Yep - just updated and built and www/chromium is still at 79-something. I "think" the cookie updates have to do with Google and third-party cookies. This article confirms: Chrome 80


----------



## Nicola Mingotti (Feb 9, 2020)

Phishfry said:


> Since it appears that the sandbox function is messing up try to run chromium from the command prompt like this:
> `chromium --no-sandbox`
> It might make it less secure but will allow you to narrow down the issue.


Hi Phishfry ! so long time is passed since our BeagleBone Black hacks

anyhow, back to topic, in my FreeBSD-12 when I install *chromium* package I get a runnable command `chrome`.

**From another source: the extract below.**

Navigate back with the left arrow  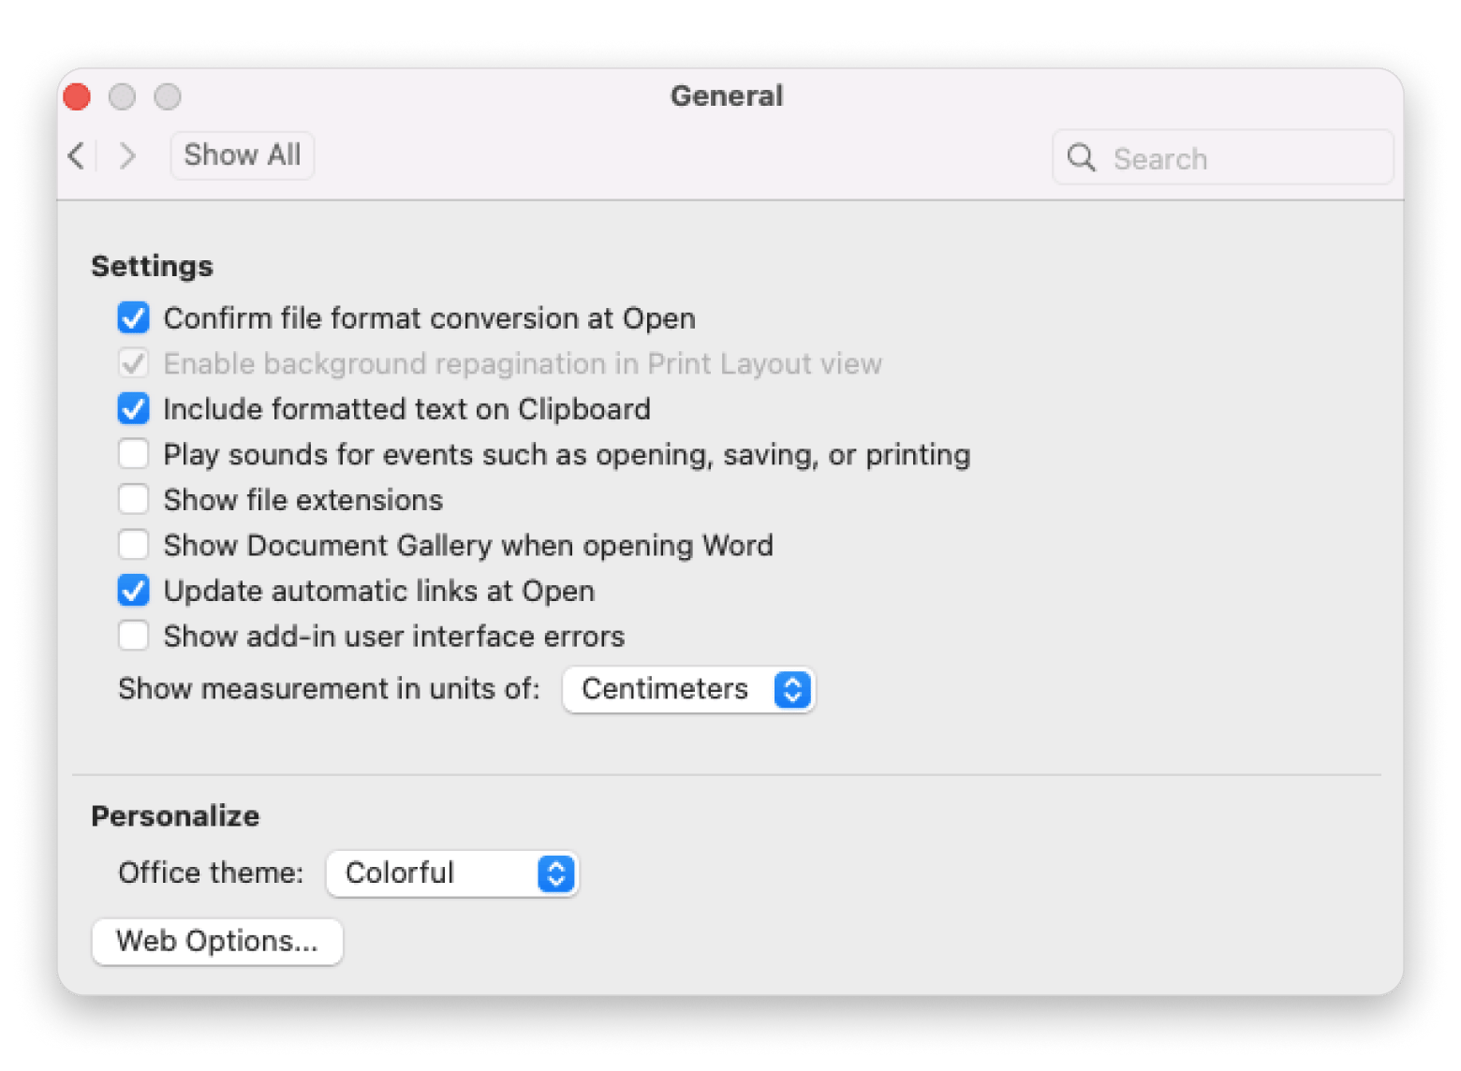[77, 156]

Adding option `--no-sandbox` does not remove the aforementioned error message.


----------



## Nicola Mingotti (Feb 9, 2020)

update.

I cleared all the cookies and cache, not it seems to run better. I will keep up posted during the day.


----------



## Nicola Mingotti (Feb 10, 2020)

New observations:

. There was a first big improvement in removing all my cookies and cached data. The browser stoppped dying. But still, it remained a lot slower than before the upgrade and at times is hangs for a handful of seconds.

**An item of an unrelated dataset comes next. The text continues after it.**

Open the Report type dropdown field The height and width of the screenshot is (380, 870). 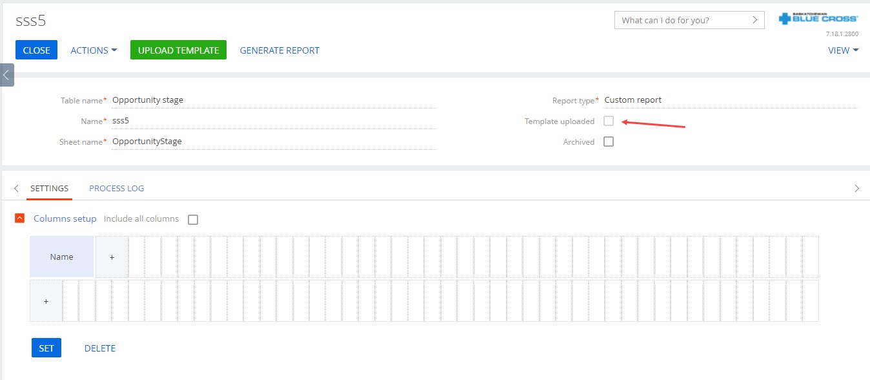click(x=731, y=100)
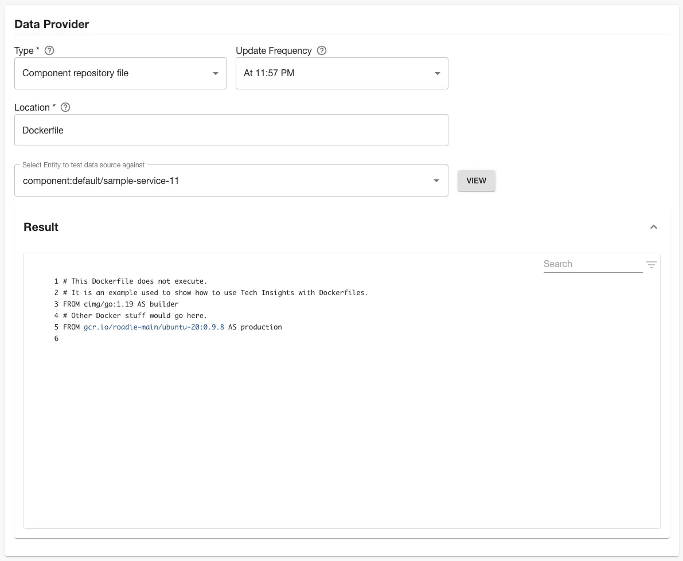
Task: Click the Result section heading
Action: [x=41, y=227]
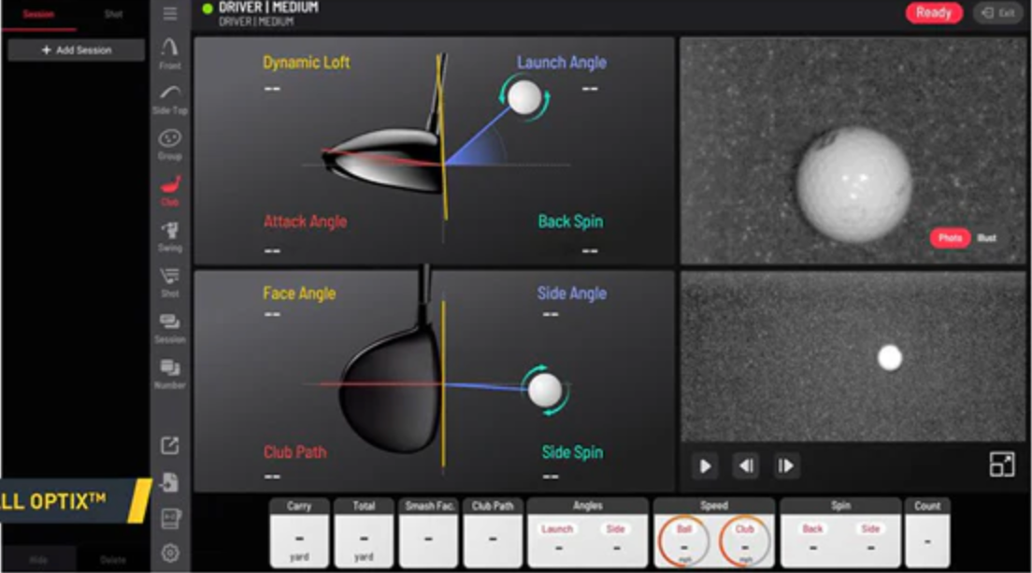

. From Phishfry suggestion. I notice a big improvement adding the `--use-gl=egl`. Now the browser seems faster then the pre-upgrade state. Still I can't say about the hanging.


----------



## Nicola Mingotti (Feb 11, 2020)

update.

unfortunately the browser keeps locking here and there for handful of seconds. Also Youtube video plyaing quality is notably diminshed.

DO NOT UPGRADE CHROMIUM.


----------



## Nicola Mingotti (Feb 11, 2020)

I found a reference, what I see is almost exactly what is described in this page.

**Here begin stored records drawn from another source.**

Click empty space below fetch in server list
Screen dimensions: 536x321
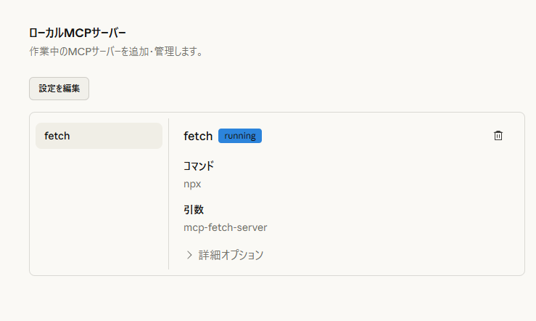(x=99, y=211)
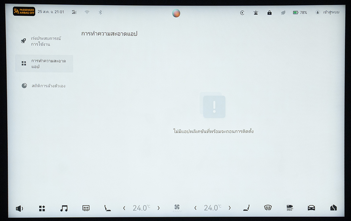Increase passenger side temperature
The image size is (351, 221).
tap(230, 208)
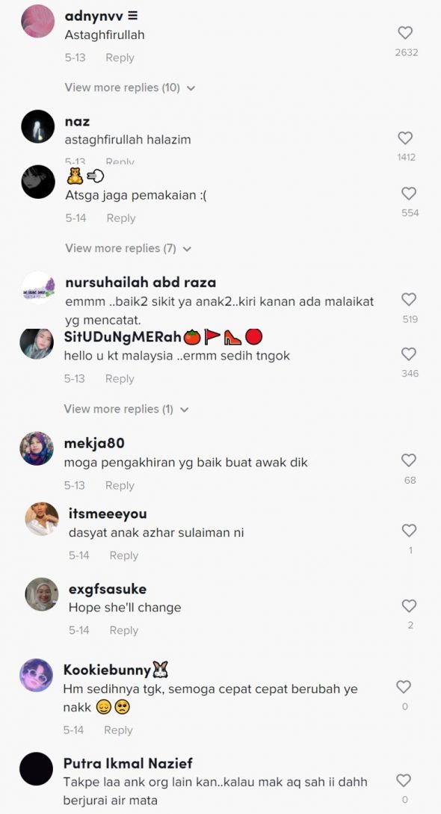Toggle like on Kookiebunny's comment
The image size is (441, 814).
pos(404,688)
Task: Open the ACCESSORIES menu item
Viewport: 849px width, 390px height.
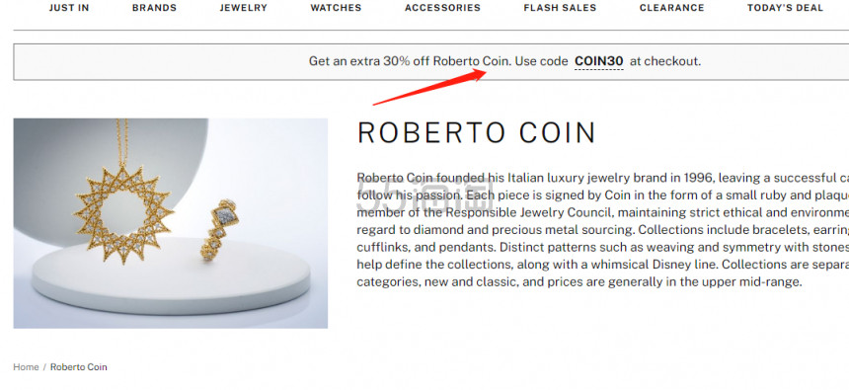Action: (x=442, y=8)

I hope there will be very soon an upgrade in the Chromium package because this is pretty bad.


----------



## Nicola Mingotti (Feb 11, 2020)

Nothing seem to fix it, I am just using Firefox, after 2 years of Chromium. Thank Lord at least one browser is working.

I opened a ticket in Bugzilla, here:





						244034 – www/chromium: Performance issues
					






					bugs.freebsd.org


----------



## T-Daemon (Feb 12, 2020)

Try running www/chromium from a terminal with debug logging enabled as described at Google chrome support : `chrome --enable-logging=stderr --v=1`. Log level can be increased by setting `--v=` to a higher number. Maybe in the log are hints to narrow down the problem, eventually append the log to the bug report.


----------



## drhowarddrfine (Feb 12, 2020)

It would be nice if Google would provide any help at all in this but they won't. I haven't seen the guy who maintains chromium here lately but he will testify to how large and unwieldy it is. I wish I had the something-something to work on it myself.


----------



## gpw928 (Feb 15, 2020)

Chromium 79.0.3945.130 stopped working for me (via ssh), after a `pkg upgrade`.

Browser window was a white-out on a variety of clients with FreeBSD servers running 11.3, 12.0, and 12.1.  Serious I would say...

I logged Bug 243593 - www/chromium not working on headless servers.  The bug got punted off to some mailing list three weeks ago.  No updates yet.

www/iridium works, and I am using it.  www/firefox is good too.


----------